→ **GOAL**:
Which lines in the entries below contain the word "checkbox"? Return each of them in full and unchanged.

Begin DATA EXTRACT

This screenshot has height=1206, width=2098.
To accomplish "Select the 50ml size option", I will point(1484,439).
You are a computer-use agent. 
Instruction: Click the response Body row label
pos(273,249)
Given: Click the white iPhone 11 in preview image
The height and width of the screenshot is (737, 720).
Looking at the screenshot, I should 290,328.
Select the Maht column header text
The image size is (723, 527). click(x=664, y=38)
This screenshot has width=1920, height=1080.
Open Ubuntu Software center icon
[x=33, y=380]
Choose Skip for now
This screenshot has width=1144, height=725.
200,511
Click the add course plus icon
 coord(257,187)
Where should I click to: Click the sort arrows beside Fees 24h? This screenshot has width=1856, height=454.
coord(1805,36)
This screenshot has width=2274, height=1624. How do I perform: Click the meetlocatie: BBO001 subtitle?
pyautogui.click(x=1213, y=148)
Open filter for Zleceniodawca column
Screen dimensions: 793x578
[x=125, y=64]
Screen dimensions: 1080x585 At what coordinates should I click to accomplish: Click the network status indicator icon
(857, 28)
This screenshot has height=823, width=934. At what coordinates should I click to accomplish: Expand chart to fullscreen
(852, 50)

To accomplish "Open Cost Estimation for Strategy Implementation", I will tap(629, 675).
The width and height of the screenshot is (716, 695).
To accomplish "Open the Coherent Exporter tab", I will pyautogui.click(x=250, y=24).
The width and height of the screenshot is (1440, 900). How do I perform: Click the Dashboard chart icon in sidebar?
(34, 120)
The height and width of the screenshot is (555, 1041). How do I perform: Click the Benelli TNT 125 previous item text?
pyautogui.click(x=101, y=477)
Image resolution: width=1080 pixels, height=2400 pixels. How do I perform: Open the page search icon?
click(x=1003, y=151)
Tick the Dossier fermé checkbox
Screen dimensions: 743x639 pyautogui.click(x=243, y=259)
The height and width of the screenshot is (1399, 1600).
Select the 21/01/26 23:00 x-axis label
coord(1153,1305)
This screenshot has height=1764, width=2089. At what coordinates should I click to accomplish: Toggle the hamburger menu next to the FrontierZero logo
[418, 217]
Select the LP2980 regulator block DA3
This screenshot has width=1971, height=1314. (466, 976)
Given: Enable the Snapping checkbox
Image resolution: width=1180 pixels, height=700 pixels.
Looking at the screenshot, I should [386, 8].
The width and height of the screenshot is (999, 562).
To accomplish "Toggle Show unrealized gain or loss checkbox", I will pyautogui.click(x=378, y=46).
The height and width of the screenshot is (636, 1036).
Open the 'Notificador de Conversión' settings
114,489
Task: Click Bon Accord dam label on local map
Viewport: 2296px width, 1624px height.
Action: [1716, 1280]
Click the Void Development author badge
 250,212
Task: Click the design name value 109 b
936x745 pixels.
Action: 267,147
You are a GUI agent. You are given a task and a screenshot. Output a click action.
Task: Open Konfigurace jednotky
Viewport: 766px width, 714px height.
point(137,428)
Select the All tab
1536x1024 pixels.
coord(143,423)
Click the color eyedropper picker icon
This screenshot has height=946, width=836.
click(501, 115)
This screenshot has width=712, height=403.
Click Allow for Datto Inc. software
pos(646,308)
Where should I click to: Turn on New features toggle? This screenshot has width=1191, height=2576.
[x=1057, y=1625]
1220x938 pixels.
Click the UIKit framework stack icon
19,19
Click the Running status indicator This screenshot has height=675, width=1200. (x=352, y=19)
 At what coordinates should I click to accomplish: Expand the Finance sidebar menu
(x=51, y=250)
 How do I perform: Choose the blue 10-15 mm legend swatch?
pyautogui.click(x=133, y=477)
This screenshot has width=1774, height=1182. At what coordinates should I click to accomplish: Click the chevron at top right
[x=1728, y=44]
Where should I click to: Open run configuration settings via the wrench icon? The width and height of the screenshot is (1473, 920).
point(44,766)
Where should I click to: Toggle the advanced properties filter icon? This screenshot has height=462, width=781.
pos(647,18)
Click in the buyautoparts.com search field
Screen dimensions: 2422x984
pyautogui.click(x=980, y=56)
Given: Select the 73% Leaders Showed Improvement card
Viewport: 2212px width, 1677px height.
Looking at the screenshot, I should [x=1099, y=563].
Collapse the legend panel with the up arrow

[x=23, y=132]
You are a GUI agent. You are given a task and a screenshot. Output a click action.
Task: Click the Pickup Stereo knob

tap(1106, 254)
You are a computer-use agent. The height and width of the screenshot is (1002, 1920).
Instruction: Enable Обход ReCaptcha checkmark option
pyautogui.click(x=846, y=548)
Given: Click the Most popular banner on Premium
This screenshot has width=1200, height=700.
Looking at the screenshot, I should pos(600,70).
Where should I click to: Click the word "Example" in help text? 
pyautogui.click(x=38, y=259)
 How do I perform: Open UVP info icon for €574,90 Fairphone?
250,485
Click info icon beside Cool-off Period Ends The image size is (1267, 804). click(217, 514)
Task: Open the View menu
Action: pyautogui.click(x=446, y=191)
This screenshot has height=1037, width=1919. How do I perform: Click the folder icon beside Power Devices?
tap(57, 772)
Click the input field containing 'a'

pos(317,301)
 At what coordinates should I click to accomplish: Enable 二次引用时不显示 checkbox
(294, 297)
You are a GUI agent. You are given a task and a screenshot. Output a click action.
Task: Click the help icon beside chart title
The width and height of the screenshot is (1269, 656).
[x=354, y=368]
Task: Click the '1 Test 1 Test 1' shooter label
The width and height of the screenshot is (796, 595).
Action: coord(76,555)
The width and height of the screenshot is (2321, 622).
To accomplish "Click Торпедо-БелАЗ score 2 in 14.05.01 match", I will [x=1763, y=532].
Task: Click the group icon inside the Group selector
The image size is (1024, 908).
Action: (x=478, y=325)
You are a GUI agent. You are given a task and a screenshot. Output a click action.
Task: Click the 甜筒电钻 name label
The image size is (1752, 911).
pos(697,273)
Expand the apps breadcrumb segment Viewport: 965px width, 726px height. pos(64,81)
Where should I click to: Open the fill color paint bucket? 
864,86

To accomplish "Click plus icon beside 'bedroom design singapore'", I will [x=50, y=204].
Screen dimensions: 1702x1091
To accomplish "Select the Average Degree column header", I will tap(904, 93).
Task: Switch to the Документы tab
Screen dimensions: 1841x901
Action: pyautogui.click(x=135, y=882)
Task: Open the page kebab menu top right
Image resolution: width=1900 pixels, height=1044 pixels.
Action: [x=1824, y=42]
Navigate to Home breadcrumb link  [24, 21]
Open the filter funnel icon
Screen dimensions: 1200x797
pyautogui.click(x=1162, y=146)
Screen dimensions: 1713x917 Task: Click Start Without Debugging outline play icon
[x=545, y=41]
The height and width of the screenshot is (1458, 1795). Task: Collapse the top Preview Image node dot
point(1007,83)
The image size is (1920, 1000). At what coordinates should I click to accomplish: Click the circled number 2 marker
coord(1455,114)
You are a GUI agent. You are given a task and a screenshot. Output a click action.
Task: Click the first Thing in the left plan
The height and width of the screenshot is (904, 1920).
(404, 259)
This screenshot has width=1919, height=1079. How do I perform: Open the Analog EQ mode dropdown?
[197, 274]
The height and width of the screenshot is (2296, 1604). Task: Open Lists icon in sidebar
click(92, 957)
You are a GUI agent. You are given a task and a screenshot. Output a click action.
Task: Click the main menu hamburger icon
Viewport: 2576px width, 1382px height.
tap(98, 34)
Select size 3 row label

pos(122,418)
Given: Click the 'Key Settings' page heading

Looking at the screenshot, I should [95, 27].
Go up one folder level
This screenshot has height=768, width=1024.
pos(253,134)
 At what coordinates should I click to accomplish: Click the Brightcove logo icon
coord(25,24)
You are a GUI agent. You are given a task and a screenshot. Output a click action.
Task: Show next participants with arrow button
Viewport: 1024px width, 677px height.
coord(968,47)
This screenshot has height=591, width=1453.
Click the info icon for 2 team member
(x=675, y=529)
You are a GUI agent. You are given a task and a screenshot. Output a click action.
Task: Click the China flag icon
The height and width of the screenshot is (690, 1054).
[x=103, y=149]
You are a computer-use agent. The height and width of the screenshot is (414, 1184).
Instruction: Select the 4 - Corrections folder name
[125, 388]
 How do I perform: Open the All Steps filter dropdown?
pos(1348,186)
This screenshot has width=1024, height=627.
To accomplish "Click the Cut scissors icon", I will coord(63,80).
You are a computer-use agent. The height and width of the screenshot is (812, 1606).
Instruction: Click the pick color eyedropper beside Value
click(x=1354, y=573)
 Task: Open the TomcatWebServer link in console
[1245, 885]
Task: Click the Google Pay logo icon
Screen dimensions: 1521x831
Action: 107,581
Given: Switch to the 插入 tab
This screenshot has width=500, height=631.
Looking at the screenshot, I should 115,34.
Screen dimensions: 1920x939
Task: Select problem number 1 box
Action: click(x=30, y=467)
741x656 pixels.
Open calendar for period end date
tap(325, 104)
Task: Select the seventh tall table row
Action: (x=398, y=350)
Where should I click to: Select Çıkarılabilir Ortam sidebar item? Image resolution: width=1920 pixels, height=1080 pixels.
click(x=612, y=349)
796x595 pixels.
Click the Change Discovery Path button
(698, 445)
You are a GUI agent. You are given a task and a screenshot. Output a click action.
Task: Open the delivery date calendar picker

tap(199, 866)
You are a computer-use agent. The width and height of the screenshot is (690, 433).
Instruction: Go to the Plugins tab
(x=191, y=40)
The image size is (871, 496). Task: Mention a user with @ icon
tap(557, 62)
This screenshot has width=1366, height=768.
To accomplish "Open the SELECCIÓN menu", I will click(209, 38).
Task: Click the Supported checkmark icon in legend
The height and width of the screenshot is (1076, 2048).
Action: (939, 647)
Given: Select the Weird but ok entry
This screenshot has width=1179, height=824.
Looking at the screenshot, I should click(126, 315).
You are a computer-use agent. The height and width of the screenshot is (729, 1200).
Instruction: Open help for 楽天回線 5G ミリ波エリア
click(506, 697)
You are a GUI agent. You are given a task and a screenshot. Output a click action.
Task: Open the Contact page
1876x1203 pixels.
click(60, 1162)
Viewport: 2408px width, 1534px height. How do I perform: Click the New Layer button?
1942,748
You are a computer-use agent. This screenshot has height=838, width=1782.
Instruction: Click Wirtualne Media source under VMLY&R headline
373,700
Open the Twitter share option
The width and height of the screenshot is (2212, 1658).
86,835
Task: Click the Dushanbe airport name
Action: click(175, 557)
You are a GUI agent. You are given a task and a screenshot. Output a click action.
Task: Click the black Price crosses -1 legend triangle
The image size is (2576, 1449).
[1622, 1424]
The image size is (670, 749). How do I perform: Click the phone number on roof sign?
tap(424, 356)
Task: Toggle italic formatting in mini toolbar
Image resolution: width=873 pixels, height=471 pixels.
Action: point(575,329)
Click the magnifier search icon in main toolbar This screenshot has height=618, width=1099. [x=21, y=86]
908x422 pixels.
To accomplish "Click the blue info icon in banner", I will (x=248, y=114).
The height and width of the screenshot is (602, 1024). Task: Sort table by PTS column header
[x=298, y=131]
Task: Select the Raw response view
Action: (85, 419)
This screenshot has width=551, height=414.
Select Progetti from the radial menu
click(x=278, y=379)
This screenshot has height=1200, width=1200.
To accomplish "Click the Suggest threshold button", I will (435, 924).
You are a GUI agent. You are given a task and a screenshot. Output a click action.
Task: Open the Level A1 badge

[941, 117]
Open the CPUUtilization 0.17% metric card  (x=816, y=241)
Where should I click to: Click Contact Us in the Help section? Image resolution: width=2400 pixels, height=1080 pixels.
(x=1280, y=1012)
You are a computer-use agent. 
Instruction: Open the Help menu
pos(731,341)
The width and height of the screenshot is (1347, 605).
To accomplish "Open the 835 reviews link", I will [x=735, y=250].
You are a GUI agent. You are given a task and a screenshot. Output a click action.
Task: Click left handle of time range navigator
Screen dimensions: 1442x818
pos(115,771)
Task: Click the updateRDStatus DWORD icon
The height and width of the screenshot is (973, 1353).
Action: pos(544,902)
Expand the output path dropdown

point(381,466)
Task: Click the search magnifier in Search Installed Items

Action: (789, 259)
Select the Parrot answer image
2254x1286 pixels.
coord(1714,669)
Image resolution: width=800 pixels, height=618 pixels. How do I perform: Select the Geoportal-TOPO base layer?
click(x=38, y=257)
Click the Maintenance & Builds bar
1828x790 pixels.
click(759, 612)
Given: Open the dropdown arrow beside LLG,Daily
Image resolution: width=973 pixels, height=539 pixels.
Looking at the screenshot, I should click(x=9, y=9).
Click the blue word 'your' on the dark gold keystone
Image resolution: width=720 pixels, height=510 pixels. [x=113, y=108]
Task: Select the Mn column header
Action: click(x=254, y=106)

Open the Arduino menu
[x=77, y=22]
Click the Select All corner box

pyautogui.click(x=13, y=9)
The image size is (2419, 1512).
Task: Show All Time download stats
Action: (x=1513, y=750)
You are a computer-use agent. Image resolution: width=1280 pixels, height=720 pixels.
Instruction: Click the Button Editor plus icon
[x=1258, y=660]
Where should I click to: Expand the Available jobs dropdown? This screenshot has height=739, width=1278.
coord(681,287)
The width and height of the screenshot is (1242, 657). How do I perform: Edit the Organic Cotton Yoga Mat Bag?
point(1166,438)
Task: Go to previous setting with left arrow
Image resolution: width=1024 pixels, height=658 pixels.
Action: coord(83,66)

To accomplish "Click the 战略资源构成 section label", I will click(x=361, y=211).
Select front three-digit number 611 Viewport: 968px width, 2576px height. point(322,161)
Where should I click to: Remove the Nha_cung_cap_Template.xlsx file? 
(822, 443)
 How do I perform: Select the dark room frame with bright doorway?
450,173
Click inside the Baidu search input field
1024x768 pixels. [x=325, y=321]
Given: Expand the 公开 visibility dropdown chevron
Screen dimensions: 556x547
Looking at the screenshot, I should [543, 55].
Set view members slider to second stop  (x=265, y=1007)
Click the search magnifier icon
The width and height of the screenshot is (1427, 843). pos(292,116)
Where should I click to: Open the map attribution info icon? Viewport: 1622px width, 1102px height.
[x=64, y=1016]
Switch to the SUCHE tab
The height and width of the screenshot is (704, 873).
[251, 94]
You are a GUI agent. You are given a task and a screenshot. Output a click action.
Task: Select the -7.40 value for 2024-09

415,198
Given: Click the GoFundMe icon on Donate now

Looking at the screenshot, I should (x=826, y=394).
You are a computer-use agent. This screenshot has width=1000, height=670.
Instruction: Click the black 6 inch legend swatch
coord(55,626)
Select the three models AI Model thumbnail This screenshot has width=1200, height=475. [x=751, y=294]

End DATA EXTRACT

→ **THE RESULT**:
Tick the Dossier fermé checkbox
Given: Enable the Snapping checkbox
To accomplish "Toggle Show unrealized gain or loss checkbox", I will pyautogui.click(x=378, y=46).
 At what coordinates should I click to accomplish: Enable 二次引用时不显示 checkbox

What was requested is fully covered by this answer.